Task statement
For the word "menu", state the number of lines in the data that contain it, and nothing else.

Collected data:
○ ○ ○ ○

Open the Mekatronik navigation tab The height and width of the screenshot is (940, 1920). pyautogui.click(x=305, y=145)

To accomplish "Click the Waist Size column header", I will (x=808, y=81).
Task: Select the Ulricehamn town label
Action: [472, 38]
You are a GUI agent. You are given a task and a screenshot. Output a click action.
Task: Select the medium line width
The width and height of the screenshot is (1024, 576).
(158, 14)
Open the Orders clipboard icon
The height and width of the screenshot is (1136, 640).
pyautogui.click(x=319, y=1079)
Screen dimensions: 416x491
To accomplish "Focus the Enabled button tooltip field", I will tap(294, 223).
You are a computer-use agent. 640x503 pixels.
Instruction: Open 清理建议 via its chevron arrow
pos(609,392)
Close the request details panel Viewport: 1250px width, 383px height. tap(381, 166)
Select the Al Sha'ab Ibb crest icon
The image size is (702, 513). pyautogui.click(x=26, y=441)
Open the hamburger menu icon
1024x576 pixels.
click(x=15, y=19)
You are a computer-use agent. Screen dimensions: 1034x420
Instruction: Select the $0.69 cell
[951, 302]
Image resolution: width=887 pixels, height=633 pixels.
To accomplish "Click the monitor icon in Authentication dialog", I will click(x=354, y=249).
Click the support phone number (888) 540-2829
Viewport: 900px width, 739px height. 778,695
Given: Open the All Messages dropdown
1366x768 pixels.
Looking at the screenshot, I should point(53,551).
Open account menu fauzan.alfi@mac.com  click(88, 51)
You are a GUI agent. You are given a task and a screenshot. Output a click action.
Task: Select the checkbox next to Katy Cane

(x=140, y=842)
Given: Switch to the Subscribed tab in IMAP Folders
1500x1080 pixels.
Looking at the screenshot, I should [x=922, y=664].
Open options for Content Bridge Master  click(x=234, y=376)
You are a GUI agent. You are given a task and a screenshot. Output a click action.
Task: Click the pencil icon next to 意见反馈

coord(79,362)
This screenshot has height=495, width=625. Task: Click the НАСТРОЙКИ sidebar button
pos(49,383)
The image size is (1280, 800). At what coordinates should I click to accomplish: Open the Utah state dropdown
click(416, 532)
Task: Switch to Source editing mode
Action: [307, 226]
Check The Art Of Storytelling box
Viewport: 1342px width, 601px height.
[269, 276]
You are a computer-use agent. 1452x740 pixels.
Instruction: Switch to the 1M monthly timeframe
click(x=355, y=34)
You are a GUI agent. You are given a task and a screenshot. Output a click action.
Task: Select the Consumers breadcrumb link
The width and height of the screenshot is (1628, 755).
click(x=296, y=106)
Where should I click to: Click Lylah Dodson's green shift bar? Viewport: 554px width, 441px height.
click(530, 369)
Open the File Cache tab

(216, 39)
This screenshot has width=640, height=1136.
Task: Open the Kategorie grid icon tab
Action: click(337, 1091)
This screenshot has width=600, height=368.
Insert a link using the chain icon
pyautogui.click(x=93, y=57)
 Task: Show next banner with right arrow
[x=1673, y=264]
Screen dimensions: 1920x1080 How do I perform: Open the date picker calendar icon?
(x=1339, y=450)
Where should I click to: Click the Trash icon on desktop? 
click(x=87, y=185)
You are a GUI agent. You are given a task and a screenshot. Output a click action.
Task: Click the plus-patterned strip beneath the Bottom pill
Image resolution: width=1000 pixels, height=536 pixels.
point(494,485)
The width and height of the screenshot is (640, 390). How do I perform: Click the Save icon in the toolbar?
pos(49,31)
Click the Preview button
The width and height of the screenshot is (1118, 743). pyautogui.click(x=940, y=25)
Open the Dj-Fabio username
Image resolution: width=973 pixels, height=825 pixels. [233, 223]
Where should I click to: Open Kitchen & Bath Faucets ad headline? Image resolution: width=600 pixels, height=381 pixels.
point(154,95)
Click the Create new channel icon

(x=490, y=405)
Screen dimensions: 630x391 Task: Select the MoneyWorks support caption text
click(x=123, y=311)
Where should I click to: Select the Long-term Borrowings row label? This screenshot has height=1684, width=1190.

○ ○ ○ ○

Expected output
2